A national program on “disease management of chronic diseases” pr

A national program on “disease management of chronic diseases” provided funding for practices planning a redesigning of care based on the CCM. Requirements of the national program were that the practices had to have some experience with the delivery of chronic care and were equipped to implement systems needed for the delivery of high quality chronic care. This resulted in the inclusion of 22 DMPs (out of 38). These DMPs can be considered to be among the leaders of chronic care DAPT delivery in the Netherlands. Patients enrolled in these practices receive high quality care. It was not possible to recruit proper control patients from the

same practices because implementing a DMP requires redesigning

the care delivery structure, which affects all patients in a practice. Also we were not able to find control or comparison groups for all chronic diseases in other regions. This study included patients participating in 18/22 DMPs based on the CCM that were implemented in various Dutch regions. Four DMPs were excluded due to (1) a small sample (<15 patients), (2) delayed questionnaire distribution resulting in incomplete data, (3) inclusion of hospitalized patients rather than community-based primary care patients, and (4) slightly different questionnaire content to address a specific mental health condition.
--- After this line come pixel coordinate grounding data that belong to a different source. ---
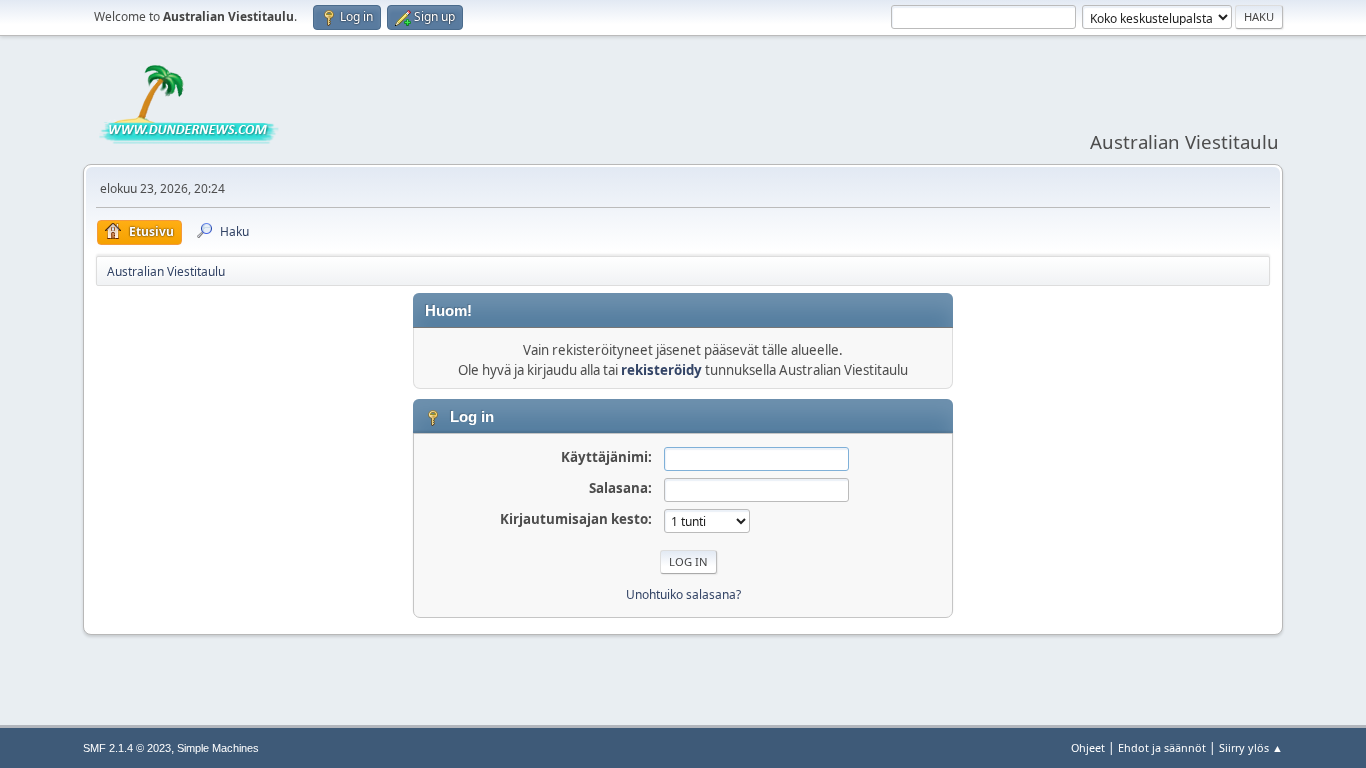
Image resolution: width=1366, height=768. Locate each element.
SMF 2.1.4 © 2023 (127, 748)
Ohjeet (1088, 747)
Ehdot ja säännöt (1162, 747)
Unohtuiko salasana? (683, 594)
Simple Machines (218, 748)
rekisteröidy (661, 370)
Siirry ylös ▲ (1251, 747)
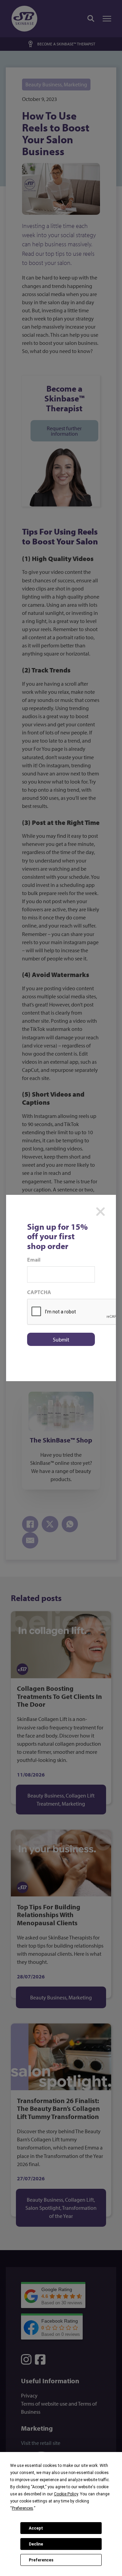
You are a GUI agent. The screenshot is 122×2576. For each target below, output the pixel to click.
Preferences (41, 2560)
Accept (36, 2528)
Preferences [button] (22, 2508)
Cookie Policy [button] (66, 2494)
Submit (61, 1339)
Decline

The 18 DMPs were CAL-101 in vitro characterized as collaborations between care sectors (e.g., between general practitioners and hospitals) or within primary care settings (e.g., among pharmacists, physiotherapists, dieticians, social workers),

and by the population targeted: patients with cardiovascular diseases (n = 9), chronic obstructive pulmonary disease (n = 4), heart failure (n = 1), comorbidity (n = 1), and diabetes (n = 3). See the appendix for a detailed overview Astemizole of the interventions implemented in each DMP. In 2010 (T0), most DMPs had finished developing interventions based on the CCM [e.g., information and communication technology (ICT) systems, training of professionals, care protocols, redistribution of tasks] and had started to enroll patients. The CCM incorporates flexibility in the implementation of interventions; thus, all DMPs incorporated the elements of the CCM in varying contexts and to various extents. The most common interventions aiming specifically to improve the health behavior of DMP participants were: the use of individual care plans with personal goals, tailored interventions for smoking cessation and the improvement of physical activity, patient education, patient training in active participation and self-management, the use of personal coaches/counselors, and the facilitation of self-monitoring. This study was approved by the Ethics Committee of Erasmus University Medical Center, Rotterdam (September 2009).